Directions for this task: Below is a listing; repeat exactly the lines from the one containing "You are a computer-use agent." to the one containing "Instruction: Click the X key next-tab button", both included.

The input:
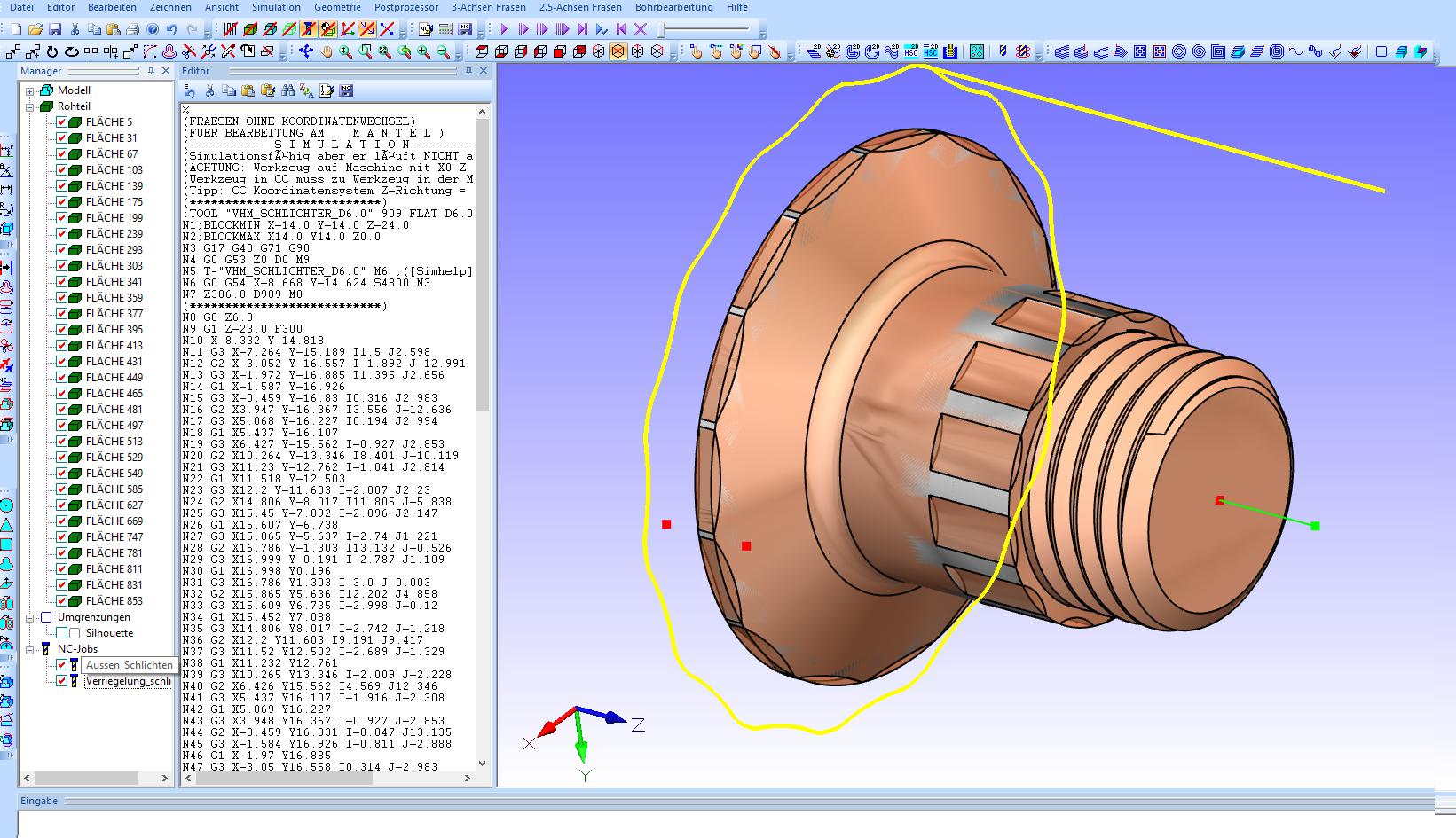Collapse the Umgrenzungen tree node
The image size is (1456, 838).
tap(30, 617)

* * *

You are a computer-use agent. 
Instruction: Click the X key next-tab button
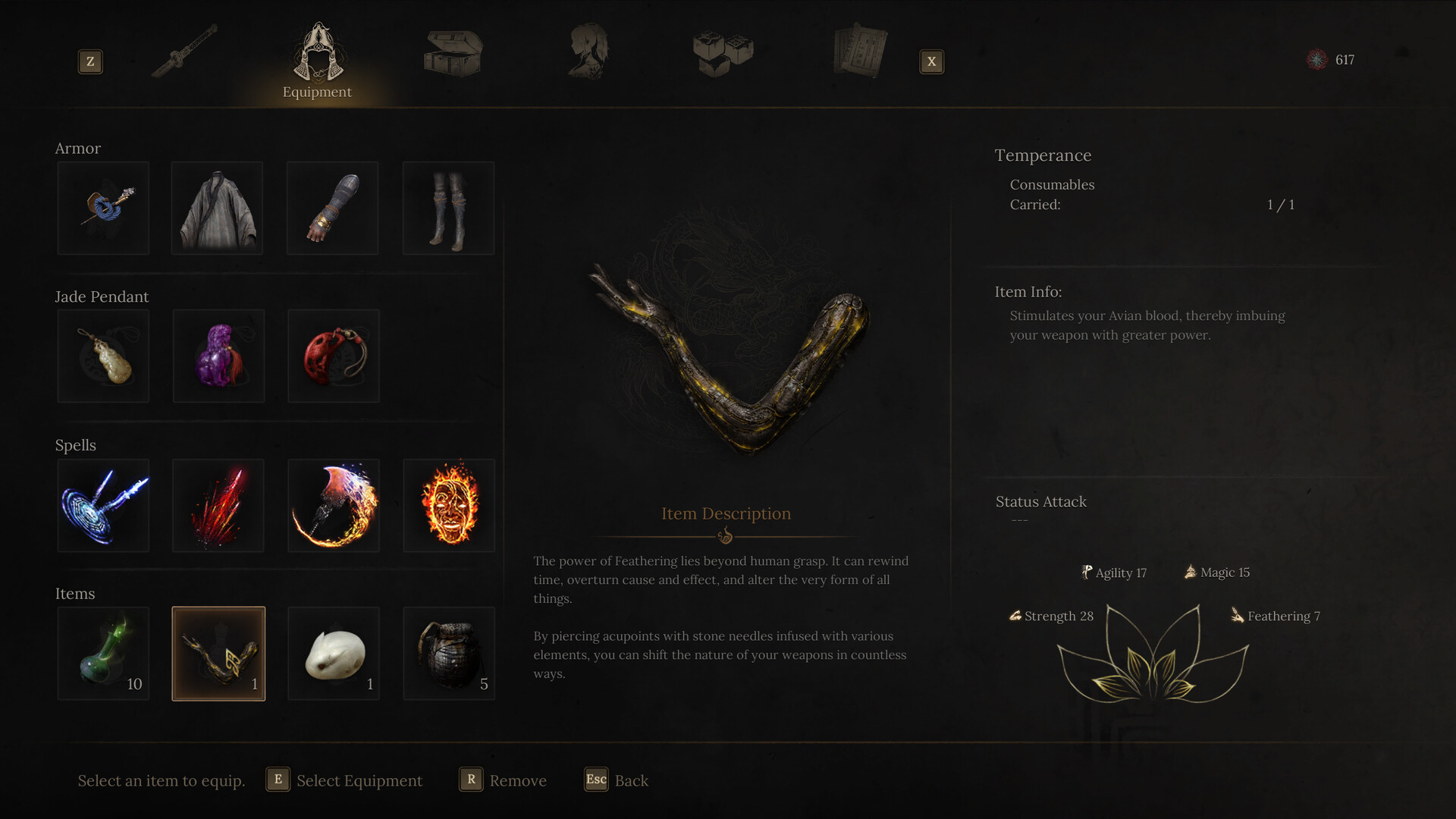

==

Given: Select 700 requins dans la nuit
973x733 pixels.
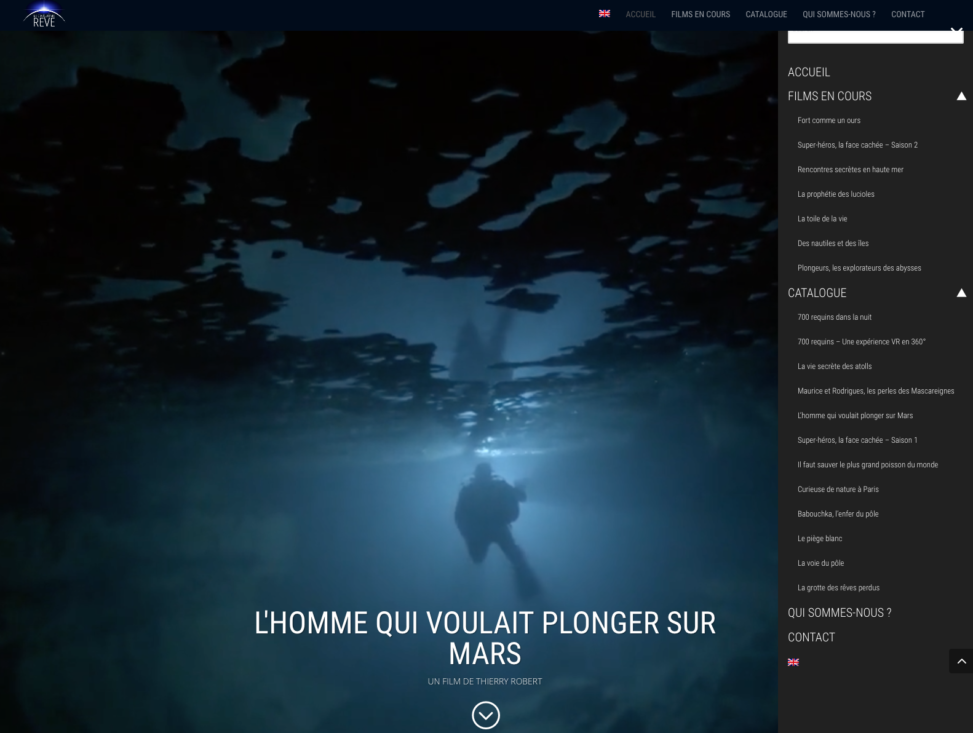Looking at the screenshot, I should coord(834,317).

Task output:
You are a computer-use agent. 
Instruction: Click the X key next-tab button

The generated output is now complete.